I try to change the amount of data per training, the number of hidden neurons and the number of layers in LSTM, but the predicted results can not fit the real data well.

Here are the prediction results I got：

The above graph shows the RNN prediction results. The green line represents the real data, and the red line represents the prediction result. I am quite satisfied with the result
Next

The above graph shows the LSTM prediction results.The green line represents the real data, and the blue line represents the prediction result. As you can see, the predicted result is almost a straight line.
When I zoom in on the prediction results， I found that the trend was like this.

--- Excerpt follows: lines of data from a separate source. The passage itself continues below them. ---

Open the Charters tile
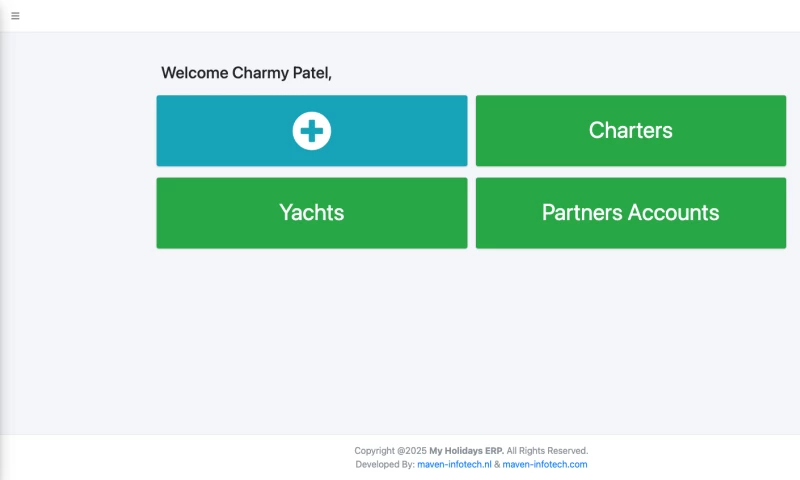The width and height of the screenshot is (800, 480). 630,131
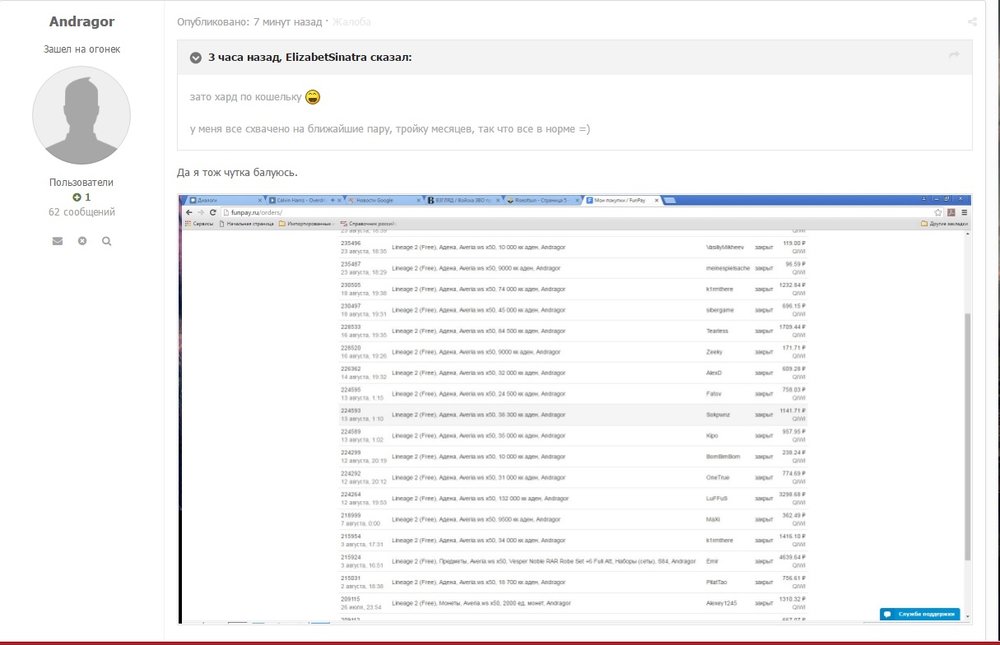Click the arrow icon in the quote header
Screen dimensions: 1000x645
[953, 55]
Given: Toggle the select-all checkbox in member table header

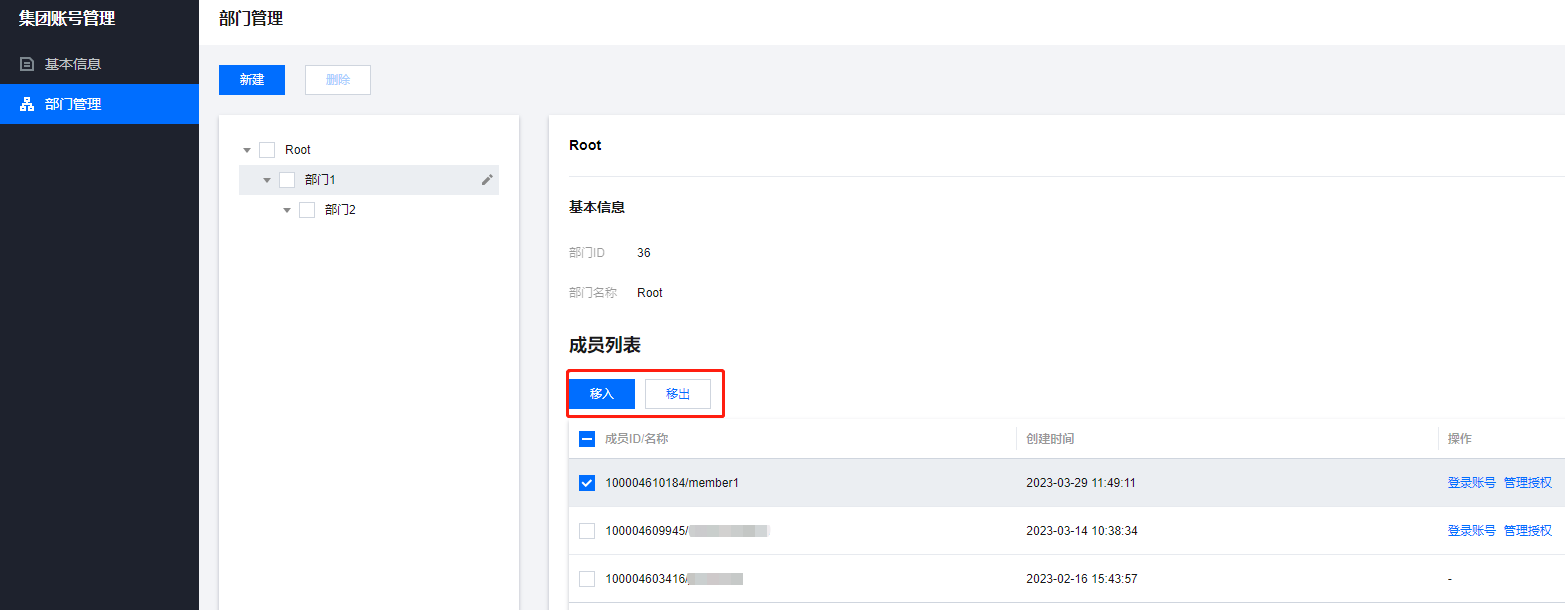Looking at the screenshot, I should (x=587, y=439).
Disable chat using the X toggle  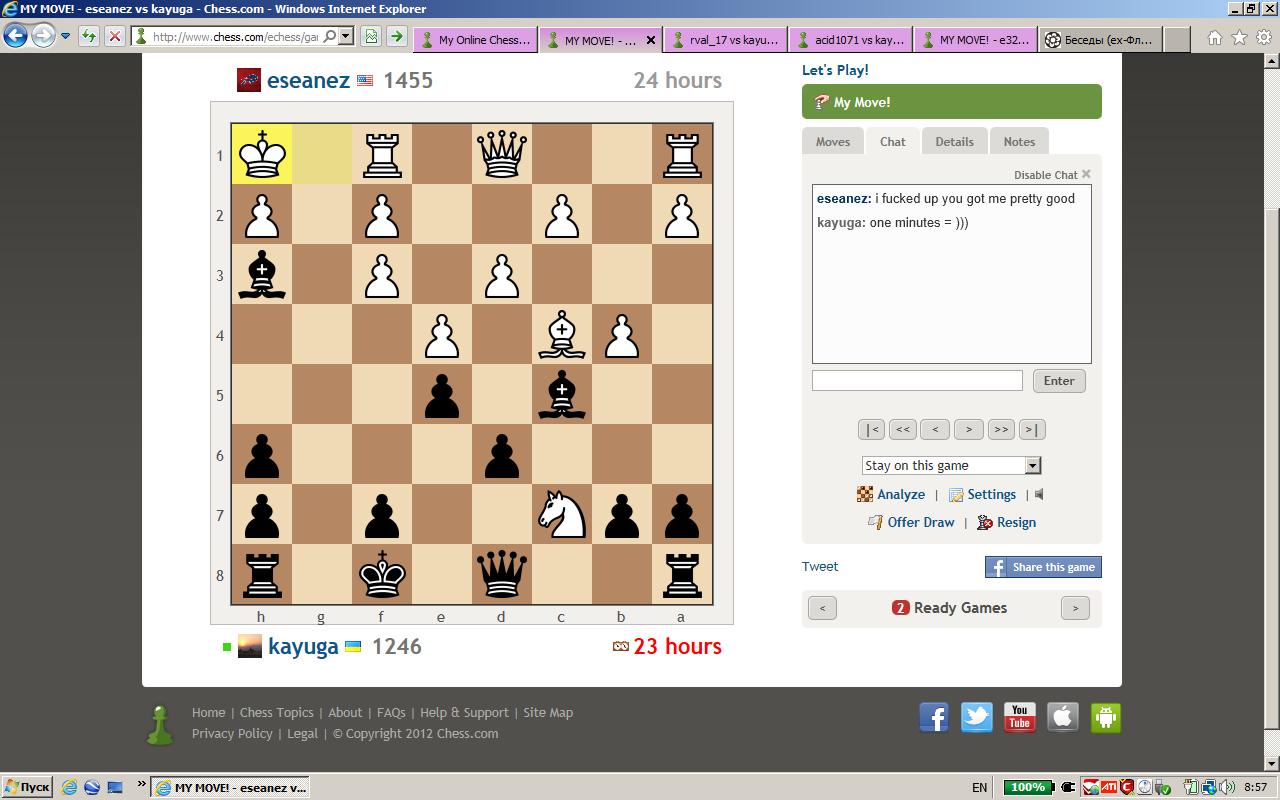[x=1086, y=174]
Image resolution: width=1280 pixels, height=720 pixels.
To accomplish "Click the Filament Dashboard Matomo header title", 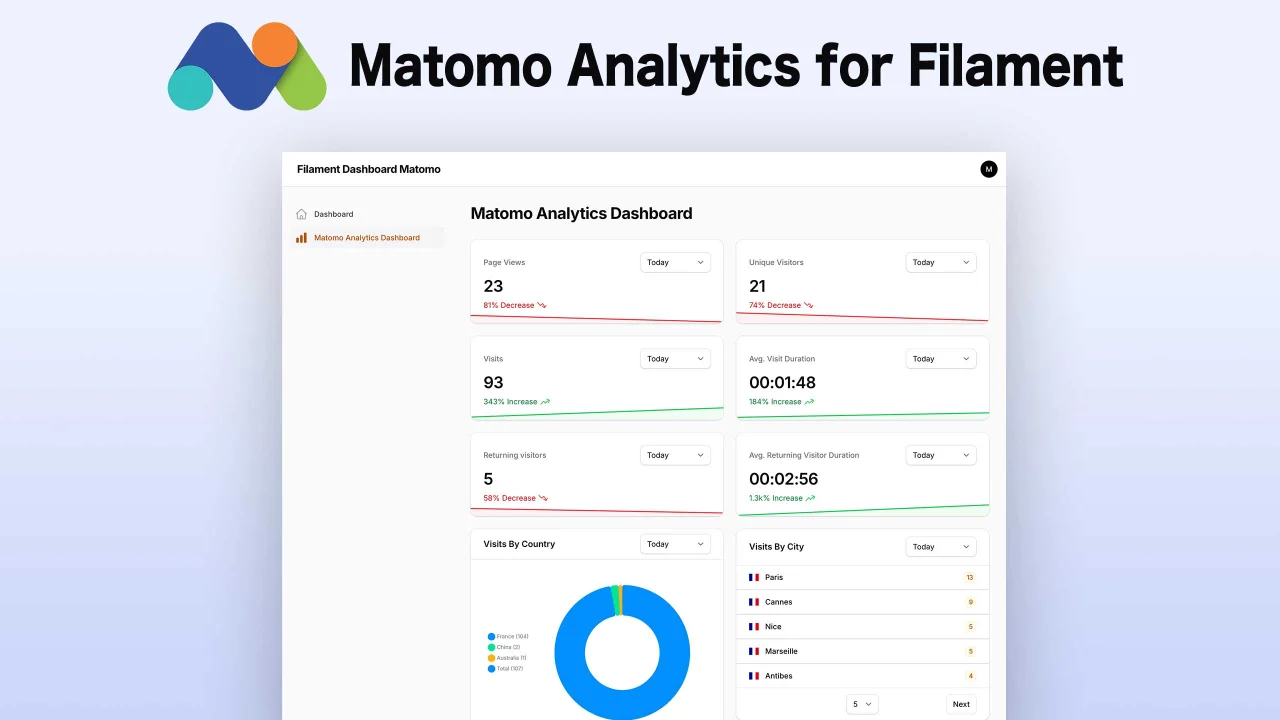I will (368, 169).
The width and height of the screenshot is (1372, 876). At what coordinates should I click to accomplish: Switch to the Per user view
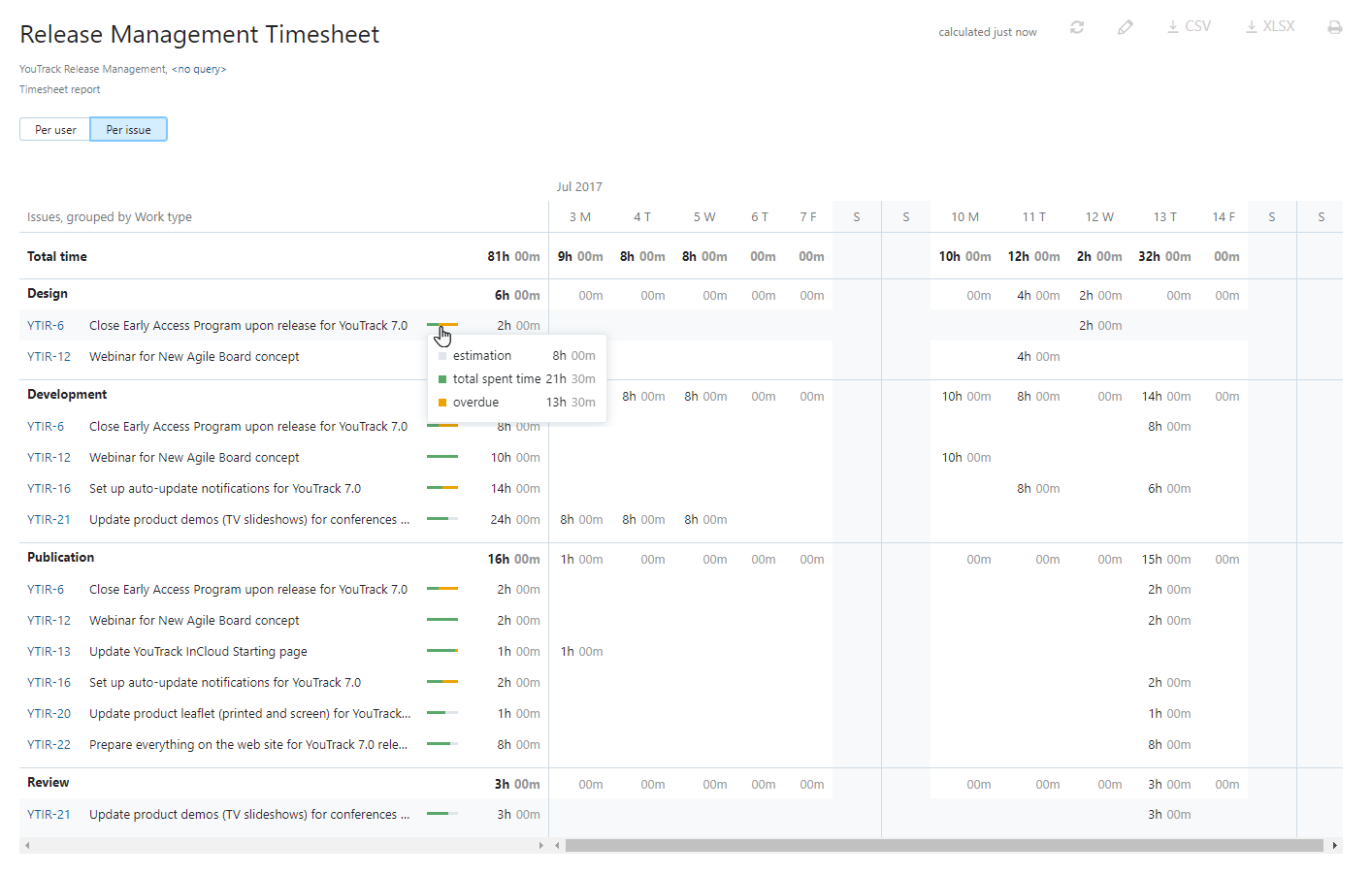pyautogui.click(x=54, y=129)
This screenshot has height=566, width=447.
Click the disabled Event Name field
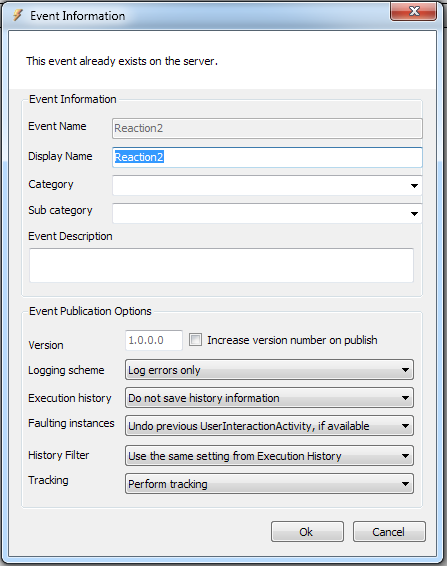point(267,128)
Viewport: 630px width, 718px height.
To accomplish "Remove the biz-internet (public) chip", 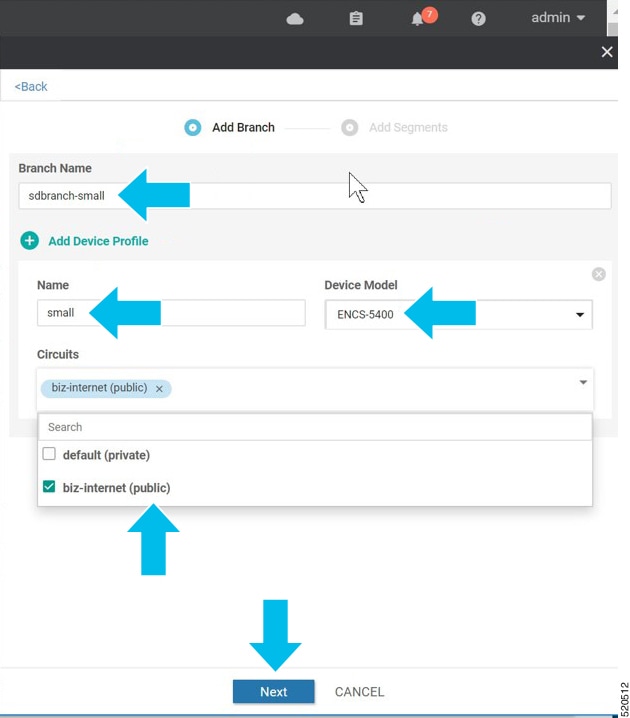I will pos(159,389).
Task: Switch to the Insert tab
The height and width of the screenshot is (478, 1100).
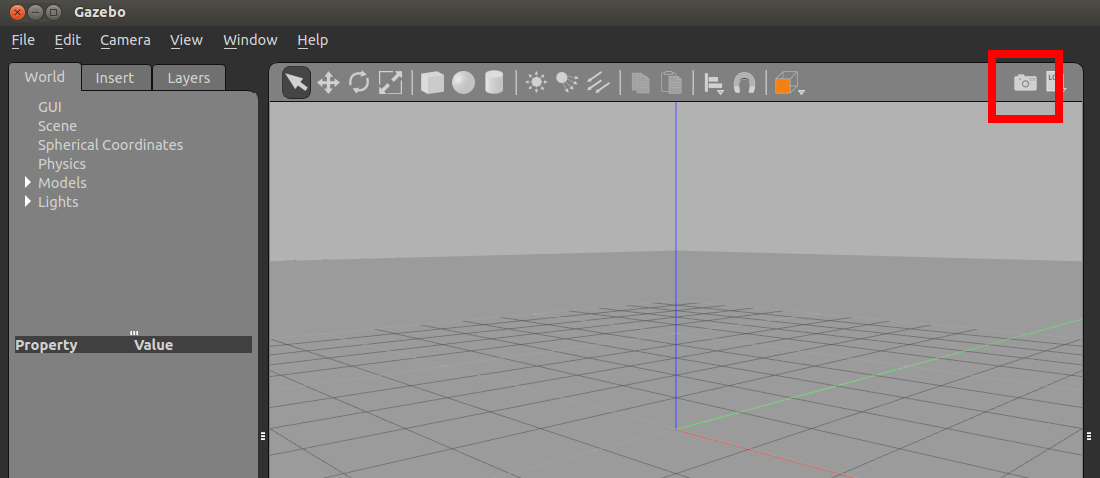Action: point(115,78)
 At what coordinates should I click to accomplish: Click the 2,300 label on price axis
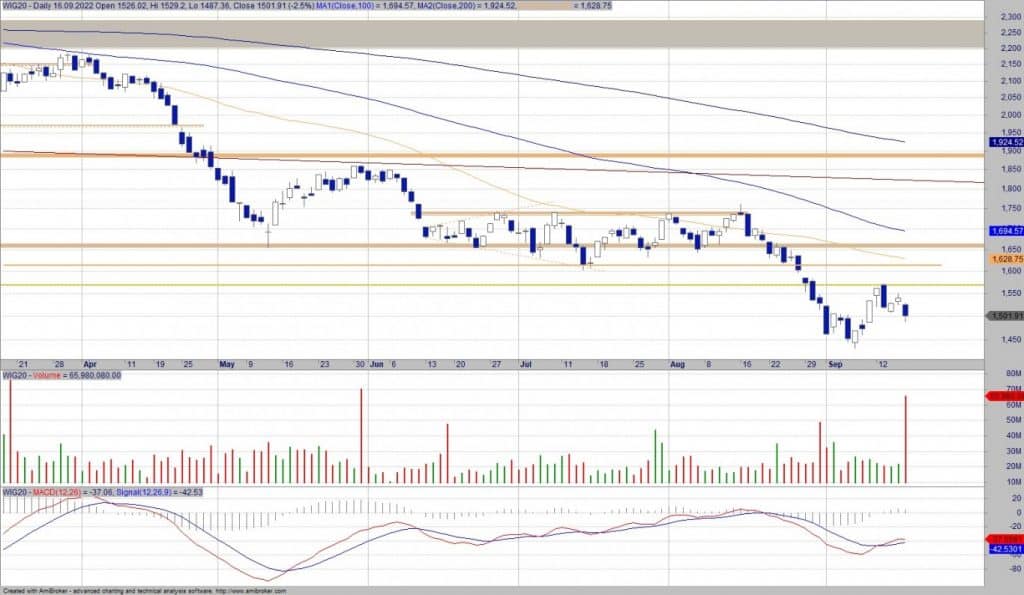coord(1000,16)
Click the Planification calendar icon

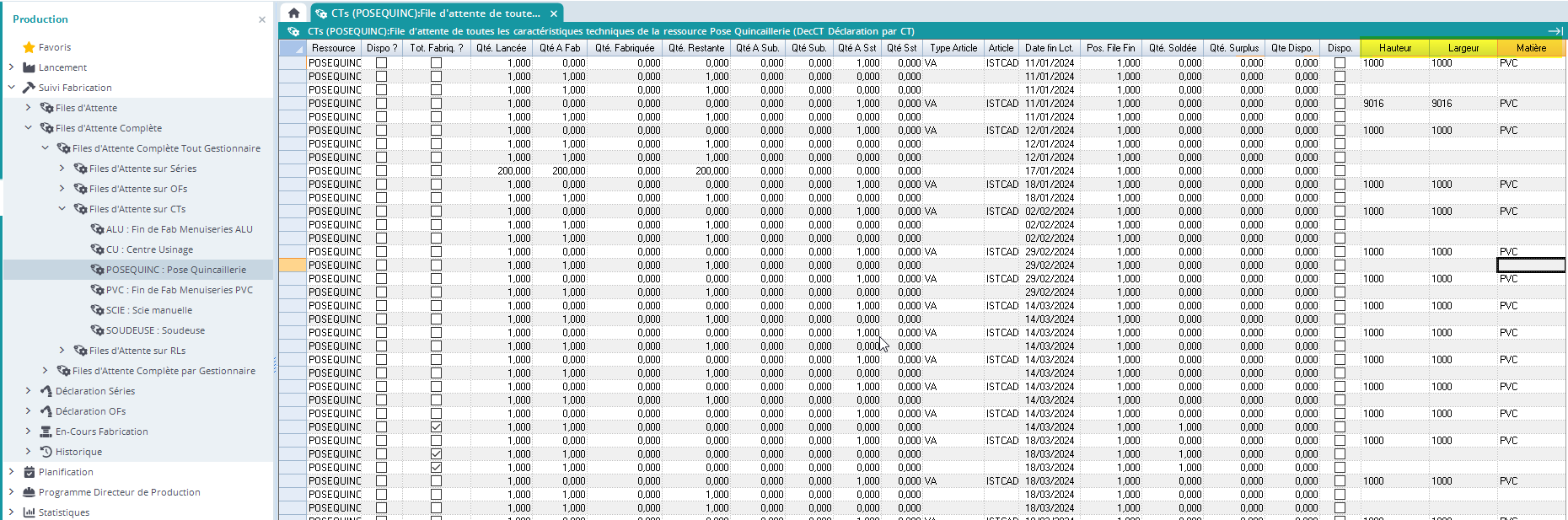click(x=30, y=472)
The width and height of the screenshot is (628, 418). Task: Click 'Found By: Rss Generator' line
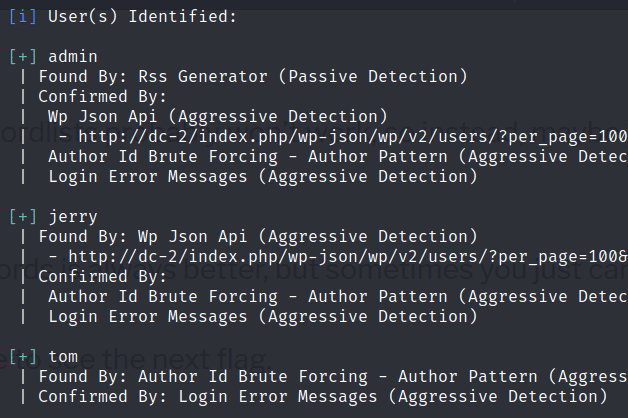(253, 76)

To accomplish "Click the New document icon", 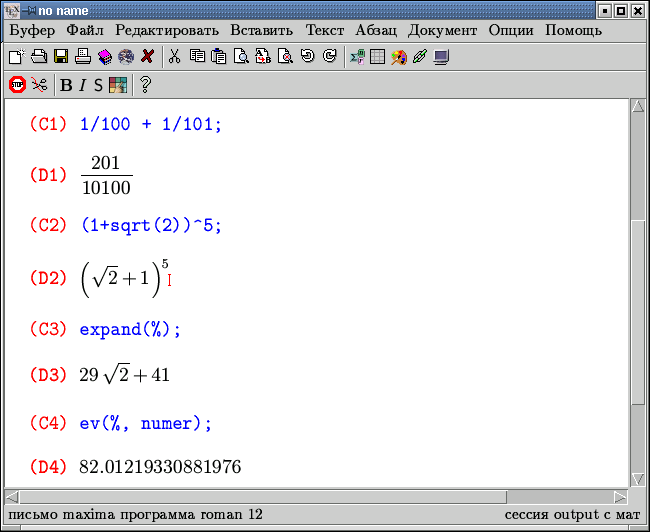I will 16,57.
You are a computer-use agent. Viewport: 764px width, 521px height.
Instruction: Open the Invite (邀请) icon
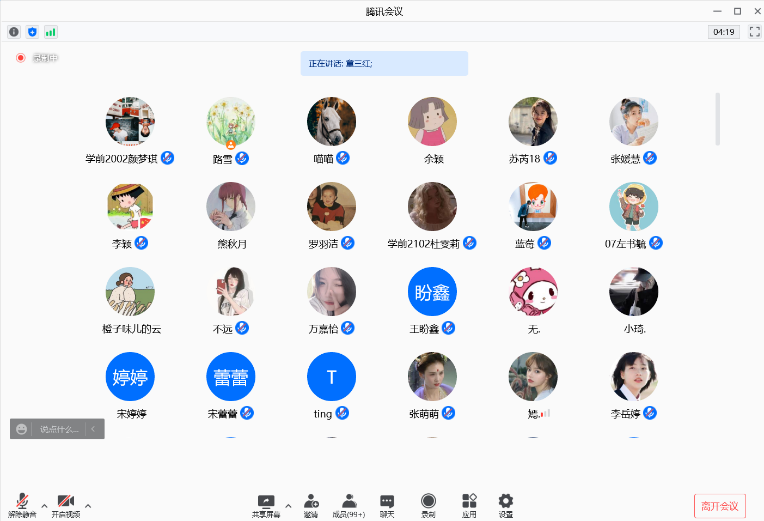coord(311,504)
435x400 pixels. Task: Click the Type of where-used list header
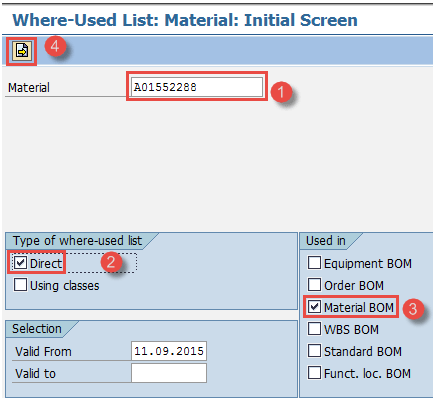(x=77, y=241)
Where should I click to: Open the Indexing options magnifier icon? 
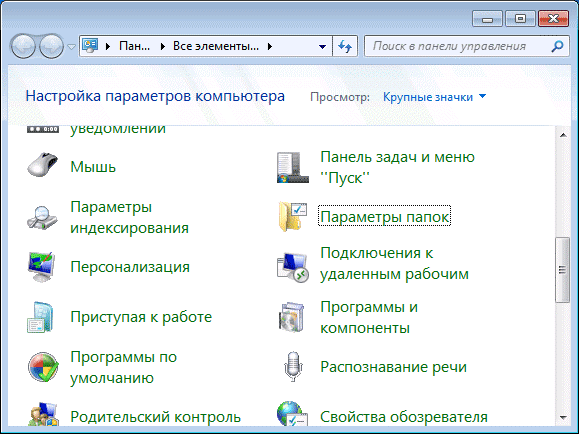coord(42,218)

【I don’t know why this is happening? Is there any solution that can help me solve this problem.】
——
Here are the main code snippets for LSTM

#every time, use the data of three time points  to predict the data of the next one time 
use_data=torch.Size([1790, 1, 3])
back_data=torch.Size([1790, 1, 1])

BATCH_SIZE=1
LR = 0.0003  
EPOCHS = 10  

train_set=data.TensorDataset(use_data,back_data)  
loader = data.DataLoader(dataset=train_set, batch_size=BATCH_SIZE, shuffle=False, num_workers=0) 

class lstm(nn.Module):
    def __init__(self):
        super(lstm, self).__init__()
        self.lstm = nn.LSTM(3,3) 
        self.linear = nn.Linear(3, 1)
     
    def forward(self, x,h):
        y1, h = self.lstm(x,h)
        y3 = self.linear(y1)
        return y3,h

NET = lstm()
optimizer = torch.optim.Adam(NET.parameters(), lr=LR)
loss_func = nn.MSELoss()

h_state = torch.randn(1,1,3) 
c_state=torch.randn(1,1,3)
hx=(h_state,c_state)

**lstm(
  (lstm): LSTM(3, 3)
  (linear): Linear(in_features=3, out_features=1, bias=True)
)



total_loss=[] 
wc_loss_plt=[]

NET.train()
for step in range(EPOCHS):
    wc_loss=[]
    pre=[]
    for i, (batch_x, batch_y) in enumerate(loader):  
        out, hx = NET(batch_x,hx)  

        hx1=hx[0].detach()  
        hx2=hx[1].detach()
        hx=(hx1,hx2)
        
        loss = loss_func(out, batch_y)
        pre.append(out)    ### prediction result
        wc_loss.append(loss.data)  
 
        optimizer.zero_grad()
        loss.backward()
        optimizer.step()
        
    total_loss.append(sum(wc_loss))

ptrblck · October 12, 2020, 7:18am

You might need to continue the training. Since the predictions seem to already take the shape of the target the scaling might still need to be adjusted.
How are the training and validation loss behaving? Are both still decreasing or are you seeing a plateau?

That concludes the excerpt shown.